As the Internet fostered the more widespread use of computers for humanities applications, other organizations began to get involved. This led to some further attempts to define the field or at least to define a research agenda for it. The then Getty Art History Information Program published what is in my view a very interesting Research Agenda for Networked Cultural Heritage in 1996 (Bearman 1996). It contains eight papers tackling specific areas that cover topics which really bridge across digital libraries, and humanities research and teaching. Each of these areas could form a research program in its own right, but the initiative was not taken further. Meanwhile the ALLC and ACH continued to organize a conference every year with a predominance of papers on markup and other technical issues. An attempt to produce a roadmap and new directions for humanities computing for the 2002 conference in Germany produced a useful survey (Robey 2002), but little new, and would perhaps have benefited from more input from a broader community.
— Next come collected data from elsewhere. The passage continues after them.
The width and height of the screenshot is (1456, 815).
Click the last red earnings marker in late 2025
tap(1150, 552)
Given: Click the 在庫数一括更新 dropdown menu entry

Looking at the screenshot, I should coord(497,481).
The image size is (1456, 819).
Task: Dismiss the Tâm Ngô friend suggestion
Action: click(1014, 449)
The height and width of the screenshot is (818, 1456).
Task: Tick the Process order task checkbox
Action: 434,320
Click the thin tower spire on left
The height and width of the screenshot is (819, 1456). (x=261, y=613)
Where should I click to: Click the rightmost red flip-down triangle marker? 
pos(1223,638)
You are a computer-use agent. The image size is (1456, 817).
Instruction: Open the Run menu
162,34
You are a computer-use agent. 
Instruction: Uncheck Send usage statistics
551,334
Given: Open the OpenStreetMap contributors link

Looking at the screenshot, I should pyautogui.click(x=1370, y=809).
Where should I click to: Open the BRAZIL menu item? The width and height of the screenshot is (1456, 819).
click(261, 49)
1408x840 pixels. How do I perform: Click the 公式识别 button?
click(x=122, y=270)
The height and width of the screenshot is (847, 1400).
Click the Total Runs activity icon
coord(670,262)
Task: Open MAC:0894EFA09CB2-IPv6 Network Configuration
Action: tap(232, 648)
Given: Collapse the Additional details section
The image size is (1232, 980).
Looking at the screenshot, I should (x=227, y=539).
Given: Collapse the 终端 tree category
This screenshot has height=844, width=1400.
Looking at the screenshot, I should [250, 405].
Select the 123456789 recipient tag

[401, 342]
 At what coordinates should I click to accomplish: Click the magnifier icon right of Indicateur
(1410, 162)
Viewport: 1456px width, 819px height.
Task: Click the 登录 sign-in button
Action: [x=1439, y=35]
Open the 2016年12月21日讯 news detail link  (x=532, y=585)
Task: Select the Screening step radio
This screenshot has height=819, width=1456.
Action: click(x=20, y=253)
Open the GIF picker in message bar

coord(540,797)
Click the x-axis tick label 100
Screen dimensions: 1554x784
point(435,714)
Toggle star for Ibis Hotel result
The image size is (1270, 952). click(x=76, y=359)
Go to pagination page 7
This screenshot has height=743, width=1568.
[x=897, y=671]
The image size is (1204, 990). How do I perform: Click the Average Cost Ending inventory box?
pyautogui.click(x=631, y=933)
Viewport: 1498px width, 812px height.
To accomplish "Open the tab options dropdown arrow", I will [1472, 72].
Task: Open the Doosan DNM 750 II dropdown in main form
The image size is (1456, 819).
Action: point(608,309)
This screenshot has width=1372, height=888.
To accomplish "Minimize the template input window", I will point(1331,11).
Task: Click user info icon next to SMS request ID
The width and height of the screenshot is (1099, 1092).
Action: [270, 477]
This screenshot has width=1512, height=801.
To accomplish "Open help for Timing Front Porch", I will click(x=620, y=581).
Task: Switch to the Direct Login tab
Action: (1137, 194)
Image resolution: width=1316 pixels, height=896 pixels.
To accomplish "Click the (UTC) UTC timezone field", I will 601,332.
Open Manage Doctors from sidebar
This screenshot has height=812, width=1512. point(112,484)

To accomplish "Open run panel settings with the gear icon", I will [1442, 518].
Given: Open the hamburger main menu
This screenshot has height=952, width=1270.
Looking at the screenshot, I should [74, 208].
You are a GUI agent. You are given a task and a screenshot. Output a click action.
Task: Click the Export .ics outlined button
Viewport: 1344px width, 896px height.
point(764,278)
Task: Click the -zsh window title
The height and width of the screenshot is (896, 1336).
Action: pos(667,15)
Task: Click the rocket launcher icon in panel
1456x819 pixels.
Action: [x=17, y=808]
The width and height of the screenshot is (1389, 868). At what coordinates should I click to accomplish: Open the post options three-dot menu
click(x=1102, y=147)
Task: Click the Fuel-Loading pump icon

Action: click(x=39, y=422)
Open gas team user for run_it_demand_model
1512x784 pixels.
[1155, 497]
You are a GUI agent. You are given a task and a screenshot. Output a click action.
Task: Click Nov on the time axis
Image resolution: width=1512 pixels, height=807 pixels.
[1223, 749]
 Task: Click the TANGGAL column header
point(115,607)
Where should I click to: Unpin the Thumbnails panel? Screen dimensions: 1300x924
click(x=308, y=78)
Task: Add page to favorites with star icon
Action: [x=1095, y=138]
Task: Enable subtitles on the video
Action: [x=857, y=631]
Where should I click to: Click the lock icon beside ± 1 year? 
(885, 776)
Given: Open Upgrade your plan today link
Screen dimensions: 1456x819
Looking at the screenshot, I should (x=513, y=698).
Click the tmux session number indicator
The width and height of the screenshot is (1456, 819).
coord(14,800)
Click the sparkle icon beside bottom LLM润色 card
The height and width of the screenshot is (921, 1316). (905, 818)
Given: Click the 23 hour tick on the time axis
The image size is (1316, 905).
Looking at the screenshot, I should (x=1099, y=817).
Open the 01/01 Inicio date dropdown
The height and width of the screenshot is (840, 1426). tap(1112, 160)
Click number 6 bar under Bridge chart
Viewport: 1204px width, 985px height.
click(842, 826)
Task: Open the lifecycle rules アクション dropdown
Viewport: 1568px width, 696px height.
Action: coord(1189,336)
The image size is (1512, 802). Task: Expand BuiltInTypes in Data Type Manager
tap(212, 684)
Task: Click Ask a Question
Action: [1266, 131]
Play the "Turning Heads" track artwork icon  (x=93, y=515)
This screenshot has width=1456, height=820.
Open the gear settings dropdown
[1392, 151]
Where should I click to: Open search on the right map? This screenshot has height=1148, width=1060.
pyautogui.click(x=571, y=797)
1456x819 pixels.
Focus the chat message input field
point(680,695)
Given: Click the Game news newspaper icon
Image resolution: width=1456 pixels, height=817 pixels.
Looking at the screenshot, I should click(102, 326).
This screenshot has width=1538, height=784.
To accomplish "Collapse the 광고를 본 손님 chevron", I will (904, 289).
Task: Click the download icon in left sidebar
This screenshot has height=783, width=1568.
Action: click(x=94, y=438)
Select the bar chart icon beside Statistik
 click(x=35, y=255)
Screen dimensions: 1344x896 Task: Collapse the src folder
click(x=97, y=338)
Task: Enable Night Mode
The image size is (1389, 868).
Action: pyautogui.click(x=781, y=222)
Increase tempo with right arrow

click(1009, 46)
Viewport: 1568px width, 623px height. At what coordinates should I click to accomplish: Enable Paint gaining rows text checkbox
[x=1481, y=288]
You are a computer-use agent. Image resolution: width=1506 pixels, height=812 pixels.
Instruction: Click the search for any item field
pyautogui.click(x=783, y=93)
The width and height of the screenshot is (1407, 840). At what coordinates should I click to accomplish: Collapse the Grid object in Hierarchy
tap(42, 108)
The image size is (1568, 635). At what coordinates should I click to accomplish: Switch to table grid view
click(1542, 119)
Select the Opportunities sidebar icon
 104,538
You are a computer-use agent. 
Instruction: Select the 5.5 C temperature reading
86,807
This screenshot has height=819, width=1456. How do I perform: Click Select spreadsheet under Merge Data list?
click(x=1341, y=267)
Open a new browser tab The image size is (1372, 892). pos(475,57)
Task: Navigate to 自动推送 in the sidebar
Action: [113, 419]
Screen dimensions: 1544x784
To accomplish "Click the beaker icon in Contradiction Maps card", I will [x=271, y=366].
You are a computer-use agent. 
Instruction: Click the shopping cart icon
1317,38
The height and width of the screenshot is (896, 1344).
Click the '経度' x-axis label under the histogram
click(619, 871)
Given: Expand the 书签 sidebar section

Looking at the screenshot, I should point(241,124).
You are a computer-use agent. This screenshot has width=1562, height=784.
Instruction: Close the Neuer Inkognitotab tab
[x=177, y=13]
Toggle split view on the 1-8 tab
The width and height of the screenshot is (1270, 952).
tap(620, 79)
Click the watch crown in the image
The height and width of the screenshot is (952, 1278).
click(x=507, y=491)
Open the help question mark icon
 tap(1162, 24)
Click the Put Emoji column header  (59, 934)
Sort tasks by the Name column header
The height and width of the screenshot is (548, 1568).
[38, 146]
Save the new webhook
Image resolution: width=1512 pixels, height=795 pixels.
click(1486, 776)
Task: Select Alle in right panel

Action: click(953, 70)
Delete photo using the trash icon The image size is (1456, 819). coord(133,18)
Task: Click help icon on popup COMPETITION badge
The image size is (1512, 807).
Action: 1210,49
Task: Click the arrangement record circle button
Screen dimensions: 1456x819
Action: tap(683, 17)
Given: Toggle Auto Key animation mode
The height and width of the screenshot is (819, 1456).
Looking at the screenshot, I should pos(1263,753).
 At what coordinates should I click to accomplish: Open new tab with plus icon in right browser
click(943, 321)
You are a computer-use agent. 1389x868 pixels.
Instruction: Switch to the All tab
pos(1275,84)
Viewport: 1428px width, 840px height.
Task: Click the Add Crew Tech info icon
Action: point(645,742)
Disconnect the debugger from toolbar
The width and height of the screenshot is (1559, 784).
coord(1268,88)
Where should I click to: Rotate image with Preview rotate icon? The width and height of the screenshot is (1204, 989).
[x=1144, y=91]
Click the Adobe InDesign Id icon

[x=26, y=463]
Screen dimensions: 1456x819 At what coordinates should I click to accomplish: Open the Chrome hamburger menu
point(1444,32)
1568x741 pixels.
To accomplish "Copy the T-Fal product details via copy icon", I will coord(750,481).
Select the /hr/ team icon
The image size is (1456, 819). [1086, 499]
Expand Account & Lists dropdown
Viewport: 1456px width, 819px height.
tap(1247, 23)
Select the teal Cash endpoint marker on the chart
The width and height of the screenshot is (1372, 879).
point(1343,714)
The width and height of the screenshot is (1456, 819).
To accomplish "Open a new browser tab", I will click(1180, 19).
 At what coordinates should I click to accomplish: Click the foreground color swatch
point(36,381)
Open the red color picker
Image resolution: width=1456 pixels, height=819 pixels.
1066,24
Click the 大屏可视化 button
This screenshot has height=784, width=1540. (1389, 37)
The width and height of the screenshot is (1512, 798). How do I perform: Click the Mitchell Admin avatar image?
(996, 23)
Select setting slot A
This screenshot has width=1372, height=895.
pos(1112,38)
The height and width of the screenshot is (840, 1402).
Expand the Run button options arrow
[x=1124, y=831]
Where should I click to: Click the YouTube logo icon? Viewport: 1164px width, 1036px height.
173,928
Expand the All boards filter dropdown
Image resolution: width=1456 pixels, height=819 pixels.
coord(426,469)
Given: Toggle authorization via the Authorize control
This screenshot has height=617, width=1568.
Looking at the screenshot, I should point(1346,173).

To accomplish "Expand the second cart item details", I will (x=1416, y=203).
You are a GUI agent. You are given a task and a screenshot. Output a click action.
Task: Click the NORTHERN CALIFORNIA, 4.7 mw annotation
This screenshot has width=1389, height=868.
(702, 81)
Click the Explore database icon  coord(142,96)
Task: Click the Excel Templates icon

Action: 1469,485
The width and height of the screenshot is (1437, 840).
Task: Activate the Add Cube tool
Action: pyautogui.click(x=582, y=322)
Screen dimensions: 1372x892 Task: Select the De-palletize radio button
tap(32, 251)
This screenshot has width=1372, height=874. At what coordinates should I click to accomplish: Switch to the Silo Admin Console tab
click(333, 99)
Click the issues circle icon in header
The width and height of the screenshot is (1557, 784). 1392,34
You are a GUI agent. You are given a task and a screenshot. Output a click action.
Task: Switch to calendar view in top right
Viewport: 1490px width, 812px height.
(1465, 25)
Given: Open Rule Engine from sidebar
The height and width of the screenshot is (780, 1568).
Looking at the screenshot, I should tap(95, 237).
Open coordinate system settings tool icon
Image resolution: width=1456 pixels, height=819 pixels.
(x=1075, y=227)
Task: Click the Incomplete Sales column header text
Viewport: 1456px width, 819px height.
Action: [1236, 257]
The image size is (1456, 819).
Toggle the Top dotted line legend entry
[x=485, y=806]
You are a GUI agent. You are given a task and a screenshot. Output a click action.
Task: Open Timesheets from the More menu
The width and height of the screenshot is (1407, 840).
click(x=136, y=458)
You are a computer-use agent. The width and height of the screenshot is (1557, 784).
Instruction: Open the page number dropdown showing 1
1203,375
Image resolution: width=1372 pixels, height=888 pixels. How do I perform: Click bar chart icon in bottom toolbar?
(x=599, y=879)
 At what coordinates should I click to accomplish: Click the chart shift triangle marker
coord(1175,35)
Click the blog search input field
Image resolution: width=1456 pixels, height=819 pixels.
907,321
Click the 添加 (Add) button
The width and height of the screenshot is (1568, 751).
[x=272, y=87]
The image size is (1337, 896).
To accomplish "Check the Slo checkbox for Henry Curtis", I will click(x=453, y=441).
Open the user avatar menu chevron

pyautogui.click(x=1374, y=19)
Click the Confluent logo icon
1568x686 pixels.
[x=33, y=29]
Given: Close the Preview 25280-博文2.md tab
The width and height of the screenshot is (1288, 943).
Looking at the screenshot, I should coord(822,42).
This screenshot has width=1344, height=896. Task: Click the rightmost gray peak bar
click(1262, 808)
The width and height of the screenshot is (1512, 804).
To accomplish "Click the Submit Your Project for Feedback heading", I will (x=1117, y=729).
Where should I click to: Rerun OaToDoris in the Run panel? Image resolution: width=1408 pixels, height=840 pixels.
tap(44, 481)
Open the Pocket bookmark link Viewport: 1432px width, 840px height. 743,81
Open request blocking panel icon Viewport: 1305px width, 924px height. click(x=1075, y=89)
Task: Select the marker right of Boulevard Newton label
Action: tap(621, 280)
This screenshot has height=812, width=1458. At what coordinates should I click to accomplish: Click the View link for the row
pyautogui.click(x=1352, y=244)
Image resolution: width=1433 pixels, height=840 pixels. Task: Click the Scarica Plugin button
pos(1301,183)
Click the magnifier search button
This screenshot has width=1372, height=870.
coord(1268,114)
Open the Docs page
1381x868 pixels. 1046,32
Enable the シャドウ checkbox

But how to involve other communities was becoming more of a problem in an era when many more electronic resources for the humanities were being developed outside the humanities computing community.
Conclusion
If one humanities computing activity is to be highlighted above all others, in my view it must be the TEI. It represents the most significant intellectual advances that have been made in our area, and has influenced the markup community as a whole. The TEI attracted the attention of leading practitioners in the SGML community at the time when XML (Extensible Markup Language) was being developed and Michael Sperberg-McQueen, one of the TEI editors, was invited to be co-editor of the new XML markup standard. The work done on hyperlinking within the TEI formed the basis of the linking mechanisms within XML. In many ways the TEI was ahead of its time, as only with the rapid adoption of XML in the last two to three years has the need for descriptive markup been recognized by a wider community. Meanwhile, the community of markup theorists that has developed from the TEI continues to ask challenging questions on the representation of knowledge.
There are still other areas to be researched in depth. Humanities computing can contribute substantially to the growing interest in putting the cultural heritage on the Internet, not only for academic users, but also for lifelong learners and the general public. Tools and techniques developed in humanities computing will facilitate the study of this material and, as the Perseus Project is showing (Rydberg-Cox 2000), the incorporation of computational linguistics techniques can add a new dimension. Our tools and techniques can also assist research in facilitating the digitization and encoding processes, where we need to find ways of reducing the costs of data creation without loss of scholarly value or of functionality. Through the Internet, humanities computing is reaching a much wider audience, and students graduating from the new programs being offered will be in a position to work not only in academia, but also in electronic publishing, educational technologies, and multimedia development. Throughout its history, humanities computing has shown a healthy appetite for imagination and innovation while continuing to maintain high scholarly standards. Now that the Internet is such a dominant feature of everyday life, the opportunity exists for humanities computing to reach out much further than has hitherto been possible.